Üniversiteden bir başka arkadaşım ile telefonda konuşuyoruz. Rojhat’ın dayısı, eşi ve çocuğu Adıyaman’da enkaz altında kaldıklarını öğreniyorum. İstanbul’da ki evlerinde günlerdir süren umutlu bekleyiş yerini kedere bırakmış durumda. Rojhat bir yandan yakınlarını enkaz altında bırakmanın üzüntüsünü bir yandan 4 gündür kimsenin gitmemesinin öfkesi ile anlatıyor. Rojhat: “Devlet kurumlarında ki liyakatsizlik bugün yaşadığımız sorunların en büyük sebebi.

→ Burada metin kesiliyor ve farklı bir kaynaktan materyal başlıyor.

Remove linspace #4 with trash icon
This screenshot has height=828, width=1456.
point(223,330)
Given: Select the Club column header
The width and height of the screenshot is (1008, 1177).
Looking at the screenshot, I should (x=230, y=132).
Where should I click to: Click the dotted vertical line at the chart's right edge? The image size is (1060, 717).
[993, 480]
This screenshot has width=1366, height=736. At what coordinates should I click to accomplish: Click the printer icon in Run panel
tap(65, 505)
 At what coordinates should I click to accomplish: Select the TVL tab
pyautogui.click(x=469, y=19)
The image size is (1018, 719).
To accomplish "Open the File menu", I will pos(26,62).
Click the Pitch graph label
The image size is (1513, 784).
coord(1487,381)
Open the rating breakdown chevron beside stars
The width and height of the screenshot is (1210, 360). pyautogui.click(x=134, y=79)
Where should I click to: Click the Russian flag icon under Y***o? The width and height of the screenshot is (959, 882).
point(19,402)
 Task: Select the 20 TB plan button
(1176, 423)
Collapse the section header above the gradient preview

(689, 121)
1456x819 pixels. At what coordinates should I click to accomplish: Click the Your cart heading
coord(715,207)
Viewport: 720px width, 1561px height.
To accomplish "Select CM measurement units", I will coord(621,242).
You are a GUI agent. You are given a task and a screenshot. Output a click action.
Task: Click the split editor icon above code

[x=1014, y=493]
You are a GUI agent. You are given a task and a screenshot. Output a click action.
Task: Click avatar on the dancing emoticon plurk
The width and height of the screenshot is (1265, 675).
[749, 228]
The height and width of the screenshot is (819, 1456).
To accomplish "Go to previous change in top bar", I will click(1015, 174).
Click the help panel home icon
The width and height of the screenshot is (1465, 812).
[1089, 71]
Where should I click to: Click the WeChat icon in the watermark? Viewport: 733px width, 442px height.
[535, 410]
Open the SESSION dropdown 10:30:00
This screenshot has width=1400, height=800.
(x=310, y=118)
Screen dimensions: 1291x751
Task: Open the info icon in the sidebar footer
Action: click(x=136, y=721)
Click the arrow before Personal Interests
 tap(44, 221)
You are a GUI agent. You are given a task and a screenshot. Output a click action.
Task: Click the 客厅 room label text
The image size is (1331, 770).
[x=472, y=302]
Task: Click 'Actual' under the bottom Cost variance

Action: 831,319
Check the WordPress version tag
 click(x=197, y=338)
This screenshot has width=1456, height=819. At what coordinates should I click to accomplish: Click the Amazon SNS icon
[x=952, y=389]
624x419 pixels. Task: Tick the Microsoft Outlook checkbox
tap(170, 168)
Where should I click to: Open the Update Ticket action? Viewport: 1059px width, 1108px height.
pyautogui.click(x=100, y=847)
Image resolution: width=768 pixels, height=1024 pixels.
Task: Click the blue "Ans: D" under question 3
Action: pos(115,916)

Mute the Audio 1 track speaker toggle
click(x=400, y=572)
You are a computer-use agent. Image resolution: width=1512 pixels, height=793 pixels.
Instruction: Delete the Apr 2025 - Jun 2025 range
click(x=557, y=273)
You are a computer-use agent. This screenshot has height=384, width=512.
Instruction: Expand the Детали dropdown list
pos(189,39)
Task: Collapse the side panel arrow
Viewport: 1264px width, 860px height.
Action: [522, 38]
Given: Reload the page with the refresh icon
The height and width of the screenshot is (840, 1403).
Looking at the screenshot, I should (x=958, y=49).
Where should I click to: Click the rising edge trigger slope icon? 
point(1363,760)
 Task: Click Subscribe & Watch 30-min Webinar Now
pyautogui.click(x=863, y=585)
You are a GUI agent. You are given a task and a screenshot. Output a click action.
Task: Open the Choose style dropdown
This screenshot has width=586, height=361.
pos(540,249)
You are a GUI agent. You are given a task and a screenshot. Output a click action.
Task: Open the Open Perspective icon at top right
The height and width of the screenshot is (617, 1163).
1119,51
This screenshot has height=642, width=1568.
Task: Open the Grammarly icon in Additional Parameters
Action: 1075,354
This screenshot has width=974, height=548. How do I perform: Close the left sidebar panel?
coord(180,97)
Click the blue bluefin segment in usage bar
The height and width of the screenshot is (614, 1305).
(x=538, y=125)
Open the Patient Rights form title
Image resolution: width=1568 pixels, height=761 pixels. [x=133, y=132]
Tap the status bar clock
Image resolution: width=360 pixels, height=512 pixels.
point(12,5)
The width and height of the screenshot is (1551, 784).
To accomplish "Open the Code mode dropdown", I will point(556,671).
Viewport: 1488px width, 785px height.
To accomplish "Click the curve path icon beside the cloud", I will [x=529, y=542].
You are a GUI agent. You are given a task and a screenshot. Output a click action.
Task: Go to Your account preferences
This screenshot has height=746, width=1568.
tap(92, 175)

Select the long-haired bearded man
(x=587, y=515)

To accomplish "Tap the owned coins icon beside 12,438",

AFAD’ın başına böyle rastgele insanları atarsanız tabi ki de koordineli bir çalışma sürmez. Büyük bir gözden kaçırma var.” Olay yerlerine AFAD ekiplerinin yeterli gelmeyeceğini düşünen Rojhat: ”Orada gönüllü çalışan insanlar var, onlarla daha koordineli çalışılması gerekiyor diyor.” Dayısının ve ailesinin tam 5 gündür enkaz altında kaldığını söyleyen Rojhat ekiplerin gelmediği süre boyunca yakınları ile telefonda konuştuklarında kendi imkanları ile enkazı kazdıklarını öğreniyor. Depremin 5.gününde İsrail’den gelen arama kurtarma ekipleri enkazın olduğu yerden cenazeleri çıkarmaya başlamış, Rojhat ve ailesi de bekleyişlerini sürdürüyor.